De son congé sabbatique, il retient deux leçons. Sur le plan personnel, il aurait voulu partir plus longtemps, question de visiter l'Asie. Sur le plan professionnel, il a beaucoup réfléchi sur le monde de la finance. Il avait déjà des doutes sur certaines pratiques de Wall Street, ayant augmenté la pondération de liquidités dans ses fonds à 20% avant de partir en congé.

«J'appréhendais une baisse des marchés, mais jamais aussi importante et aussi rapide, dit-il. J'ose croire que la crise va faire réagir bien des gens. Il y a eu un manque de réglementation et un manque de jugement de la part de certains individus à Wall Street. Certains excès ont aussi eu lieu en raison des taux d'intérêt qui ont été très faibles très longtemps sous Alan Greenspan. L'être humain est cupide. Il va emprunter davantage si le taux d'intérêt est à 0% plutôt qu'à 5%. Et si on doit rembourser seulement dans deux ans, c'est encore plus tentant.»

La leçon du camelot

Maxime Lemieux se prépare pour son défi montréalais depuis son retour au bureau à Boston en mars dernier. Il compte gérer son nouveau fonds Frontière Nord comme les trois fonds qui ont fait sa renommée aux États-Unis. «Mon style a toujours été d'essayer de voir les tendances à long terme, les points d'inflexion et les moments où les marchés sont à risque, dit-il. J'étais prêt lors de la bulle des technos en 2001-2002 et j'étais aussi prêt pour la crise financière l'automne dernier.»

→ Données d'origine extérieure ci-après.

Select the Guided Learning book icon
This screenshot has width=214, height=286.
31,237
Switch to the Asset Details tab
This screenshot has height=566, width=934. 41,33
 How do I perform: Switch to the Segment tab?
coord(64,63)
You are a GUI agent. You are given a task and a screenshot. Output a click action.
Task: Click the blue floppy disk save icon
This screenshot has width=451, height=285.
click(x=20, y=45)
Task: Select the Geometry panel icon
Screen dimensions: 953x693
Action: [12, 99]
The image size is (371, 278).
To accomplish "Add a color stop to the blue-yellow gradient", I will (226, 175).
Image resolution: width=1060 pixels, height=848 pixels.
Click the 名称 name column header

À 35 ans, il a gravi les échelons très rapidement dans le milieu nord-américain de la finance. Il a eu l'avantage de commencer tôt, ayant placé ses premiers dollars à la Bourse à l'âge de 11 ans. Ce fils de journaliste politique - son père Jocelyn a été chef de bureau de Radio-Canada à l'Assemblée nationale du Québec de 1984 à 1995 - investissait son salaire de camelot au quotidien Le Soleil dans un club d'investissement avec son parrain et ses cousins. «J'ai tout de suite aimé ça, car j'ai réalisé que je pouvais faire de l'argent sans travailler!» dit-il.